**Problem set**.
1. Copy a passage of the film review word for word, beginning at "Saturday, 18 February" and stopping after "fears and sorrow...".
2. Carry on the film review from its last sentence.

Saturday, 18 February 2012

The Woman In Black


"Don't go chasing shadows, Arthur..."

The Woman In Black is the revived Hammer Film's adaptation of the classic ghost story by Susan Hill. Recently widowed solicitor Arthur Kipps is sent to the bleak, remote village of Crythin Gifford to settle the affairs of deceased widow Alice Drablow. Following a distinctly unfriendly welcome from the locals ( with the exception of Ciaran Hinds' wealthy landowner ) Arthur heads to the isolated and run-down Eel Marsh House to sort through the widow's papers. Here, alone on an island in the marsh, he is terrorised by the titular ghost and other phantoms, and is forced to confront his own fears and sorrow...


This is a suitably chilling and atmospheric version of the famous tale, from the pen of Jane ( Kick-Ass, X-Men: First Class ) Goldman, and directed by James ( Eden Lake ) Watkins. Every creepy trick in the book is wheeled out to make the viewer uneasy as we follow flickering candles down darkened corridors, hear unearthly cries in the fog, and jump out of our seats as faces appear reflected in windows or glimpsed through a zoetrope. The gloomy, Gothic feel of the movie is reflected in the detailed production design: the jumbled, Edwardian mess of Eel Marsh House and the rain-lashed, grimy cottages and pub of Crythin Gifford. The Woman herself is a blurry, shadowy figure, often lurking at the edge of the frame, watching and waiting.

**Supplied data**.
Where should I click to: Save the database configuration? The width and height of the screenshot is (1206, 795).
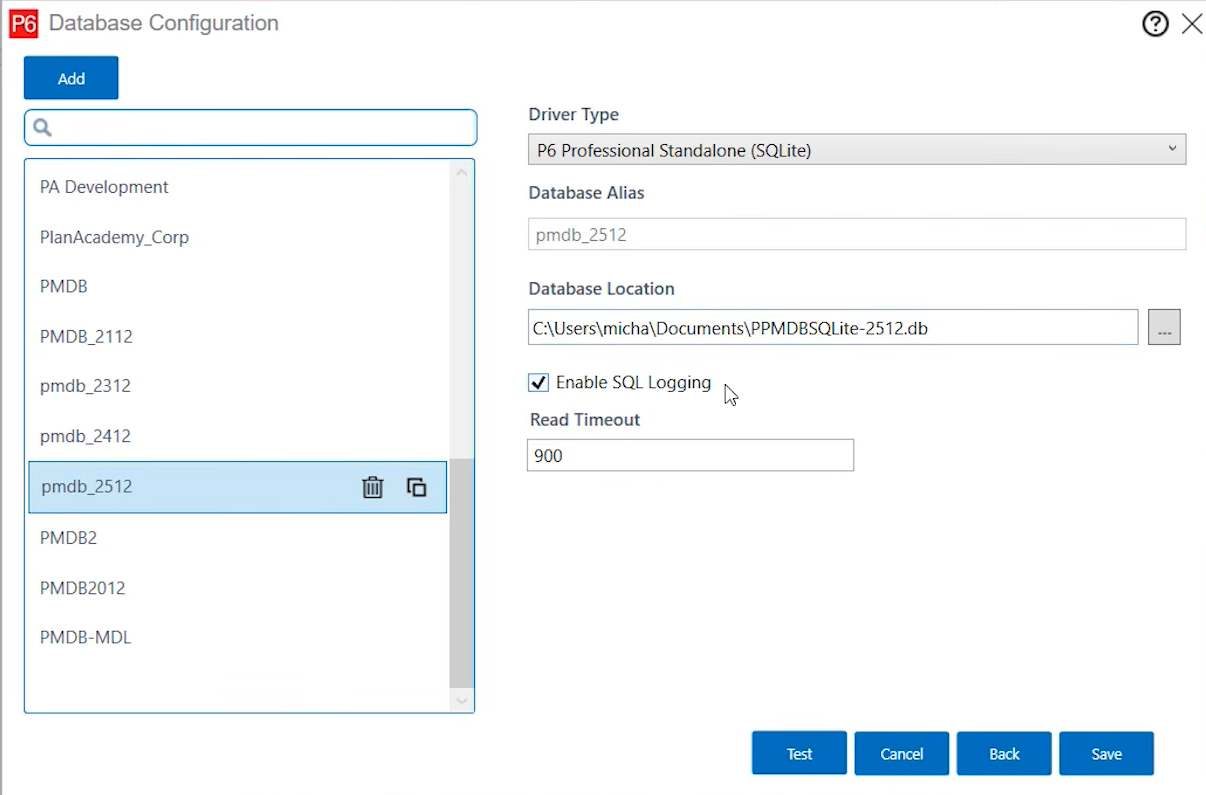click(1106, 753)
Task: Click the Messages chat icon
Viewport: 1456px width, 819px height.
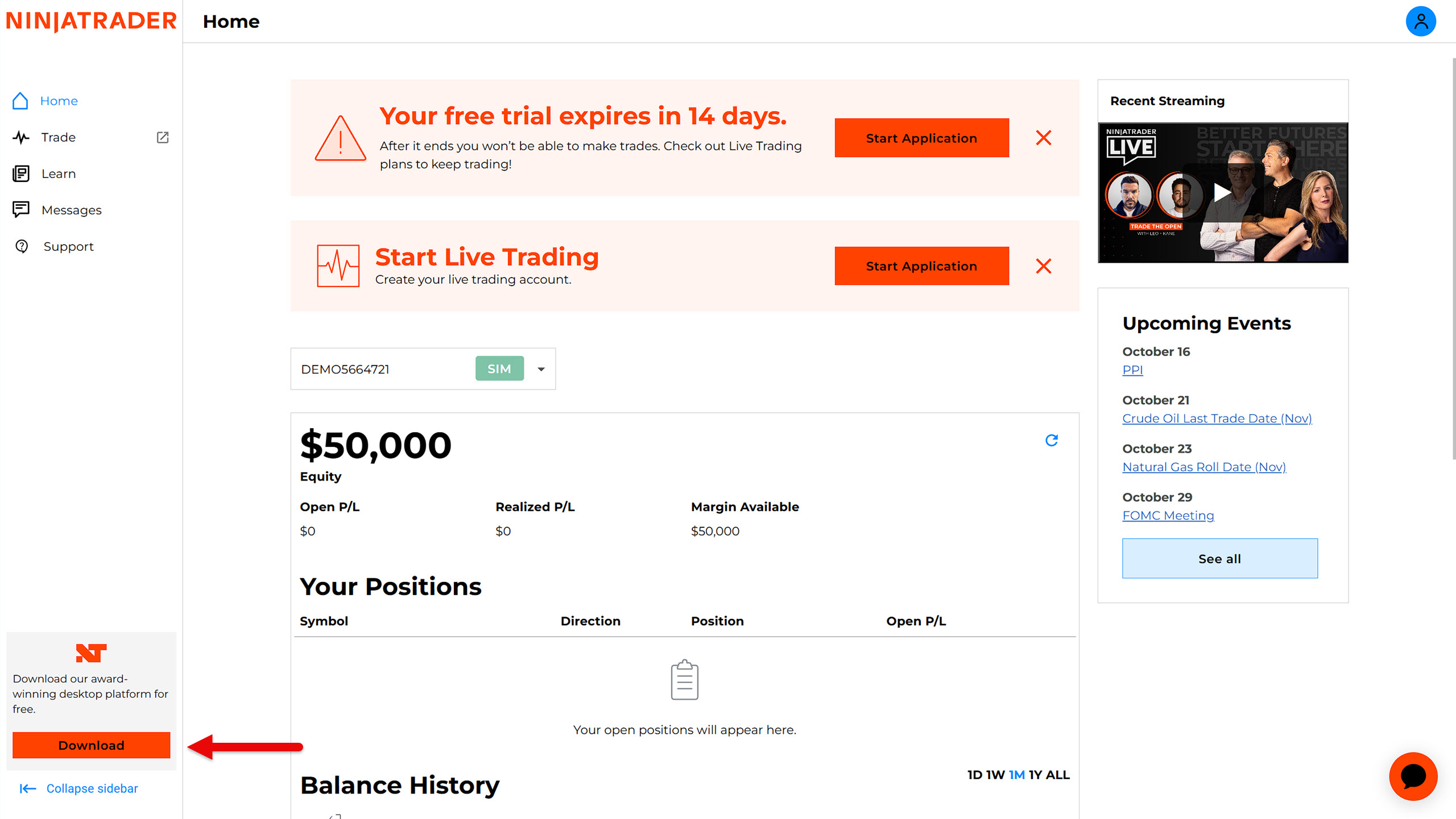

**Results for each task**.
1.
Saturday, 18 February 2012

The Woman In Black


"Don't go chasing shadows, Arthur..."

The Woman In Black is the revived Hammer Film's adaptation of the classic ghost story by Susan Hill. Recently widowed solicitor Arthur Kipps is sent to the bleak, remote village of Crythin Gifford to settle the affairs of deceased widow Alice Drablow. Following a distinctly unfriendly welcome from the locals ( with the exception of Ciaran Hinds' wealthy landowner ) Arthur heads to the isolated and run-down Eel Marsh House to sort through the widow's papers. Here, alone on an island in the marsh, he is terrorised by the titular ghost and other phantoms, and is forced to confront his own fears and sorrow...

2.
The main focus of the movie is, of course, lonely and troubled solicitor Arthur, as played by former boy wizard Daniel "Don't call me Harry" Radcliffe. He has to carry many long, wordless scenes in the middle of the slow-burning story as he explores the rambling, cobwebbed house, with only a small dog for a companion. ( No, not Rupert Grint... ) Radcliffe makes a fair attempt at pulling this off but is hampered by the repetitive nature of the scenes. He spends a lot of time looking out of the window at barely-glimpsed, spooky figures in the grounds of the house... then ventures out of the house to look back through the windows to see barely-glimpsed, spooky figures inside the house. But all this stage-setting pays off when the scares come thick and fast as the Woman's true nature and purpose are uncovered. While not as trouser-soilingly scary as the Nigel Kneale TV version from the 1980s, this is still a fine entry in the long tradition of English ghost stories and makes a change from the American teen horrors of recent years.


And, speaking of teenagers, the "Harry Potter effect" brought teens out en masse to view this movie in our local flea-pit the other night. Well, I say "view", but most of them spent more time talking, giggling, rustling popcorn packets, messing with mobiles and screaming like banshees at every scary moment. At the risk of sounding like an old fart, this almost completely spoiled the atmosphere of the movie, even worse than when we saw Paranormal Activity and kids were laughing like drains at the film's finale because they were too embarrassed to admit they were scared. I don't normally worry about this kind of thing, although I know a lot of people who do, but this time it really pissed me off. It was even more annoying because this was the first horror movie we'd allowed James to see at the cinema, because of its 12A rating, and it spoilt his enjoyment too. I think we'll appreciate it more when the DVD comes out...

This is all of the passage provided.